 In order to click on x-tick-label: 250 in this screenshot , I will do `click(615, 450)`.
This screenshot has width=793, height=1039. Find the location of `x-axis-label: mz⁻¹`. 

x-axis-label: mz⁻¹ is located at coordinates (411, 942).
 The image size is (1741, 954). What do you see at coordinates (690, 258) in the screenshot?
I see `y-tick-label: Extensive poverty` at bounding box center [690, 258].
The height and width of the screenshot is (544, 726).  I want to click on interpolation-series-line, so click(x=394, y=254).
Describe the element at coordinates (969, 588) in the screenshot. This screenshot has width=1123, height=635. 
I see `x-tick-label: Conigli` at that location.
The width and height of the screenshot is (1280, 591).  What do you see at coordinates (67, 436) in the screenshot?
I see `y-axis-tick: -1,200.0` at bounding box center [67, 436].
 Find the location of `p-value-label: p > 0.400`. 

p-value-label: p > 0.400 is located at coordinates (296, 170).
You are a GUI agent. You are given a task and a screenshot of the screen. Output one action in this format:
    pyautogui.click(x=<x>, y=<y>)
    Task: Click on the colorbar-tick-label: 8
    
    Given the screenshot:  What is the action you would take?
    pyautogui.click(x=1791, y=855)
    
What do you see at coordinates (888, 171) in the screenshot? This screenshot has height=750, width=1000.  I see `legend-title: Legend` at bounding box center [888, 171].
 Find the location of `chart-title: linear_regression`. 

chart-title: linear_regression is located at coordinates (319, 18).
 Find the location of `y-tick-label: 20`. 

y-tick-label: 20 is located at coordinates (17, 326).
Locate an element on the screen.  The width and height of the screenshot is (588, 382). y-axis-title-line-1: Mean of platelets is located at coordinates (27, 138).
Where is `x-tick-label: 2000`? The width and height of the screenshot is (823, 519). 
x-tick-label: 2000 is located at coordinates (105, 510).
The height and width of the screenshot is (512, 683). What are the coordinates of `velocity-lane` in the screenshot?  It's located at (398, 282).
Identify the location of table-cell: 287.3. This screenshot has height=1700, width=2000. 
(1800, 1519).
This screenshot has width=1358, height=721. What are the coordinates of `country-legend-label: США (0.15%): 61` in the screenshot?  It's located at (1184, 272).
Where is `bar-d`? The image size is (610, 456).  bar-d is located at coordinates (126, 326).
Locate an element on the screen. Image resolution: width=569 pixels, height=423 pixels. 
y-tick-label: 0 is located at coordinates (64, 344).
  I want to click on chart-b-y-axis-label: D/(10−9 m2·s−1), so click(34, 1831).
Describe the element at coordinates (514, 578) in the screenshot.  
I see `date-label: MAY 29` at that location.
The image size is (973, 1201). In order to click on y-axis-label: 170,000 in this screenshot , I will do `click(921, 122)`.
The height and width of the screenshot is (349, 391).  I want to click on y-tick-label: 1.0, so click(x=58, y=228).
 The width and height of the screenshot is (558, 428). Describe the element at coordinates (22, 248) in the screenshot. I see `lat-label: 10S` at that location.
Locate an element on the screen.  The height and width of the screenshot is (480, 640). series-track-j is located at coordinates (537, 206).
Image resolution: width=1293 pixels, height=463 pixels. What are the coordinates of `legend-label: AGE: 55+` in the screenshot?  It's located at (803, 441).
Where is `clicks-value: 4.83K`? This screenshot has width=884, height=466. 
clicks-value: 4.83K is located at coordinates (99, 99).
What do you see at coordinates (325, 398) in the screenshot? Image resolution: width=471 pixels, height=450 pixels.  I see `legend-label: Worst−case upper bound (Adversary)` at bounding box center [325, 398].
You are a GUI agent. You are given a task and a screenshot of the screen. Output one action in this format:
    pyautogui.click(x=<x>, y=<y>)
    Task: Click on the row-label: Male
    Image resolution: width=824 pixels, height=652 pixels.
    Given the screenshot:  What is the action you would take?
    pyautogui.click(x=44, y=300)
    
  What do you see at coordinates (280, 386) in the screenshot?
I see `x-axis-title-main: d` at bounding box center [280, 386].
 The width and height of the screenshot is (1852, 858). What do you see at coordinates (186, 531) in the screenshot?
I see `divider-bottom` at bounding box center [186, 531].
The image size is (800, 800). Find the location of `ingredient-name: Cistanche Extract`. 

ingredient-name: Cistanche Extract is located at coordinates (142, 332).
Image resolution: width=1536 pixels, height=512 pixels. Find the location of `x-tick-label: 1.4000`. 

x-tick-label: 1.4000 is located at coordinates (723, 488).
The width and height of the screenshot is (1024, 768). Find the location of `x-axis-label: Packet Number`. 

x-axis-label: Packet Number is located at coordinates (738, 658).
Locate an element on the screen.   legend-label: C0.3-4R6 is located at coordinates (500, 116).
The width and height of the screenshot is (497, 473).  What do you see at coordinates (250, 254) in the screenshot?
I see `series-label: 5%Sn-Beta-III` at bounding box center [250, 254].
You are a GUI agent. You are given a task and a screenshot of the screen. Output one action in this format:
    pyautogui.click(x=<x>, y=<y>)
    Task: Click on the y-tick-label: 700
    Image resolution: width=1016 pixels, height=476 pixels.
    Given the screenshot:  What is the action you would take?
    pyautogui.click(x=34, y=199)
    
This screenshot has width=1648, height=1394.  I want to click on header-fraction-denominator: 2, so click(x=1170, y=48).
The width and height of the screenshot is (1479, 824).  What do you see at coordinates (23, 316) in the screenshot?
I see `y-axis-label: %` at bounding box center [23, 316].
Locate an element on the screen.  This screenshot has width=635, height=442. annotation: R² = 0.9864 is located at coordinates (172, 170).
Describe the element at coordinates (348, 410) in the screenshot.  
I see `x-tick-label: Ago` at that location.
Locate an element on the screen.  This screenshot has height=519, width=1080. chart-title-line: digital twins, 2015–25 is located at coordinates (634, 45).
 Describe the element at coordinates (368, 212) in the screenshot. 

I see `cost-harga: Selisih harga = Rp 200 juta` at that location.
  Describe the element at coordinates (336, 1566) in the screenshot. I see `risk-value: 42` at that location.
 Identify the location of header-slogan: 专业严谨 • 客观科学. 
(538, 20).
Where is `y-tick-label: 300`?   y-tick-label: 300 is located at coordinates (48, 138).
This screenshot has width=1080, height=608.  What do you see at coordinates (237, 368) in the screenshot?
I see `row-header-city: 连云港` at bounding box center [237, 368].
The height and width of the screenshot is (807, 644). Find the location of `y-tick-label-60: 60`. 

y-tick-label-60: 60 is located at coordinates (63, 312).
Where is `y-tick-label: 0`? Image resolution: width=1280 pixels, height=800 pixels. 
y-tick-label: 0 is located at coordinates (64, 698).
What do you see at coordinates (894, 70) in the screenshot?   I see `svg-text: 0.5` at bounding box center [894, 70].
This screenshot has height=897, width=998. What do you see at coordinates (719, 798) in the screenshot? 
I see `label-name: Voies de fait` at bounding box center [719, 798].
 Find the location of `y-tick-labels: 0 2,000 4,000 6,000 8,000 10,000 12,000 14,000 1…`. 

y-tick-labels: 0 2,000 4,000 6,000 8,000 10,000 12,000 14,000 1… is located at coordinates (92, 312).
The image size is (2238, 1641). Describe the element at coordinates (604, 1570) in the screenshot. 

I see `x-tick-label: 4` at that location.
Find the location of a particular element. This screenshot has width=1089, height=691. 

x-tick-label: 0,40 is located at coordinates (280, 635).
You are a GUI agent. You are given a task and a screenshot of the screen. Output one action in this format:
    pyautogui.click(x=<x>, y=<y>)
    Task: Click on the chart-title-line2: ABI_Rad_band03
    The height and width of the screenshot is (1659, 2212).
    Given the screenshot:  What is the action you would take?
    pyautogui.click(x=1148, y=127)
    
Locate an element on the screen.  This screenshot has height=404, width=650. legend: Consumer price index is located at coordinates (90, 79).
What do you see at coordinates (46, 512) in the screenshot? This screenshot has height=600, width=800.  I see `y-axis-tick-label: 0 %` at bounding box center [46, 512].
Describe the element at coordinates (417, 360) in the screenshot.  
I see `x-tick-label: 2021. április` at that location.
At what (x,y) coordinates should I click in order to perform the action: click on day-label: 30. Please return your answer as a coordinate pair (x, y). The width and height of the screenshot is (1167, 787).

************

**BRIEF:**
Render the lines above, from the line containing "coordinates (48, 138)." through the line containing "x-tick-label: 0,40 is", inclusive, as a Markdown table with the columns Row and Content. Leave out blank lines.

**THE COMPLETED TASK:**
| Row | Content |
|---|---|
| 1 | Where is `y-tick-label: 300`?   y-tick-label: 300 is located at coordinates (48, 138). |
| 2 | This screenshot has width=1080, height=608.  What do you see at coordinates (237, 368) in the screenshot? |
| 3 | I see `row-header-city: 连云港` at bounding box center [237, 368]. |
| 4 | The height and width of the screenshot is (807, 644). Find the location of `y-tick-label-60: 60`.  |
| 5 | y-tick-label-60: 60 is located at coordinates (63, 312). |
| 6 | Where is `y-tick-label: 0`? Image resolution: width=1280 pixels, height=800 pixels.  |
| 7 | y-tick-label: 0 is located at coordinates (64, 698). |
| 8 | What do you see at coordinates (894, 70) in the screenshot?   I see `svg-text: 0.5` at bounding box center [894, 70]. |
| 9 | This screenshot has height=897, width=998. What do you see at coordinates (719, 798) in the screenshot?  |
| 10 | I see `label-name: Voies de fait` at bounding box center [719, 798]. |
| 11 |  Find the location of `y-tick-labels: 0 2,000 4,000 6,000 8,000 10,000 12,000 14,000 1…`.  |
| 12 | y-tick-labels: 0 2,000 4,000 6,000 8,000 10,000 12,000 14,000 1… is located at coordinates (92, 312). |
| 13 | The image size is (2238, 1641). Describe the element at coordinates (604, 1570) in the screenshot.  |
| 14 | I see `x-tick-label: 4` at that location. |
| 15 | Find the location of a particular element. This screenshot has width=1089, height=691.  |
| 16 | x-tick-label: 0,40 is located at coordinates (280, 635). |